Limitations and Strengths
Strengths of this study include the large, community-based multiethnic cohorts and external confirmation in 2 well-described European cohorts. However, there are limitations. First, participants receiving statins were included from all cohorts, and CAC score was reported to participants and their physicians in the FHS, MESA, CHS, and RS. This might lead to risk factor modification for participants, which potentially leads to an underestimation of the true association between CAC score and ASCVD risk. Second, assessments of CAC score, cardiovascular risk factors, and outcomes were relatively similar but not identical across cohorts. In aggregate, these factors would tend to underestimate the true associations between CAC score or cardiovascular risk factors and outcomes. Third, CAC score was more likely than age to improve risk reclassification for incident ASCVD. However, the difference might be partly owing to limited age distribution in the study populations. Fourth, we cannot address all the complex interplay balancing issues of CAC scoring, including cost-effectiveness, access, utility (including potential adverse events), and integration in shared decision-making approaches from stakeholder perspective (ie, patients). These issues need to be examined in future studies.
Conclusions
In older adults without known cardiovascular diseases, individual CAC score instead of chronological age provided better discrimination for incident ASCVD (CHD in particular) over an 11-year follow-up. Besides age, CAC may be an alternative marker to better discriminate between lower and higher CHD risk in older adults.

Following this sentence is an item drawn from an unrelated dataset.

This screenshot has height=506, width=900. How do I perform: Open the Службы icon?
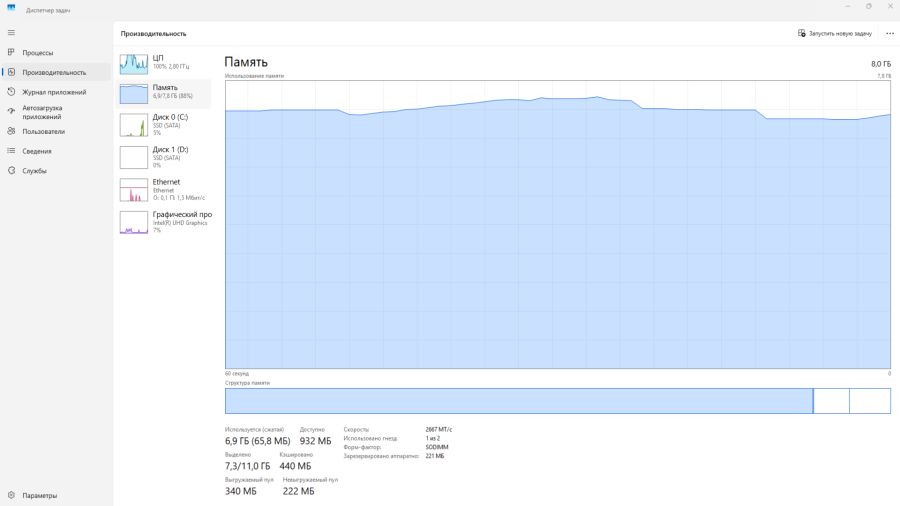point(11,171)
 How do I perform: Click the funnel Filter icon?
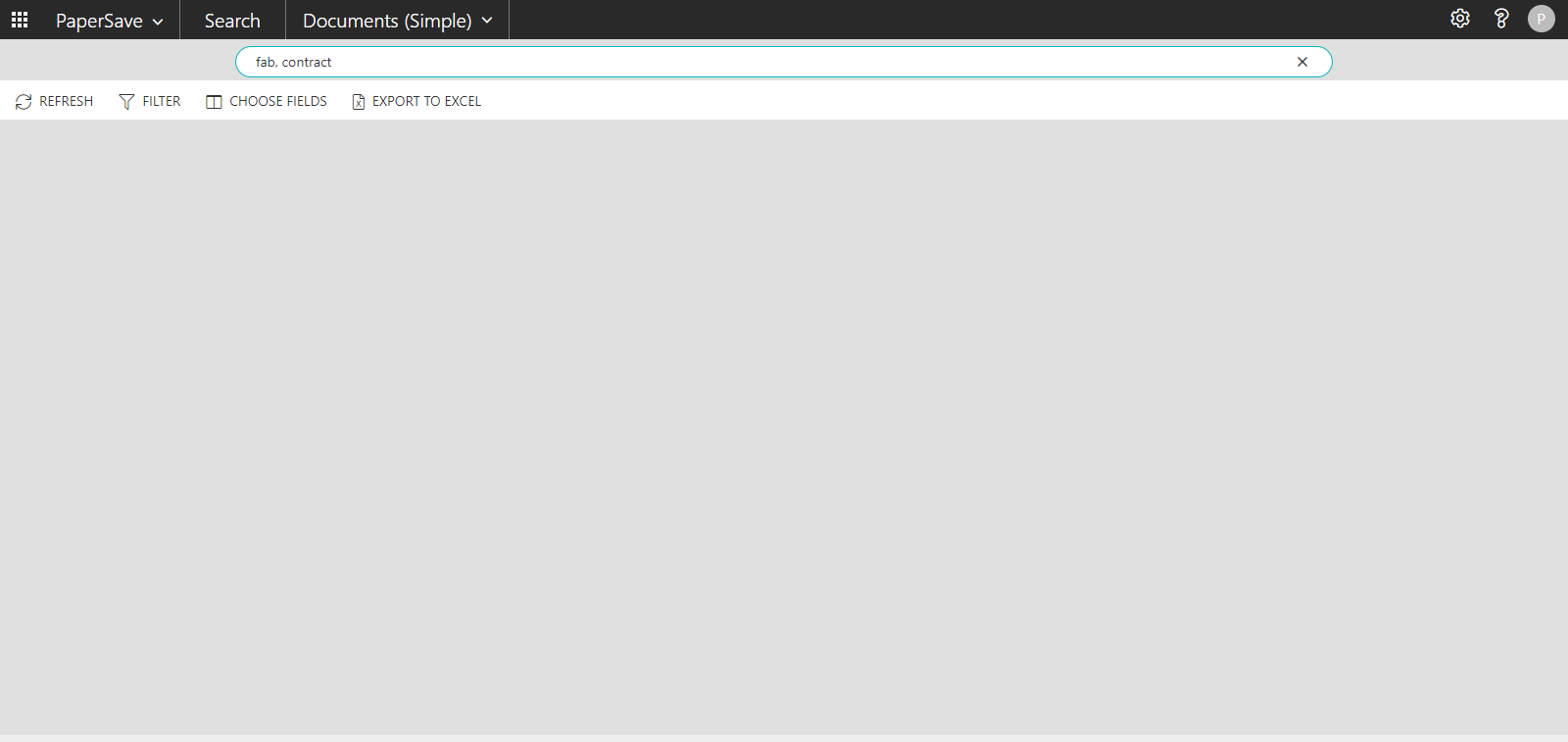click(126, 102)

Given the absence of clear agreement on risk thresholds to initiate stains for primary prevention of ASCVD in older adults, clinical judgment and patient input are critical components during the decision-making process. Coronary artery calcium score may assist in such a shared decision-making approach. Clinical trials are needed to assess whether CAC score can help refine treatment decisions and subsequently reduce unnecessary medical expenditure and adverse effects of statins and increase treatment efficiency in older adults.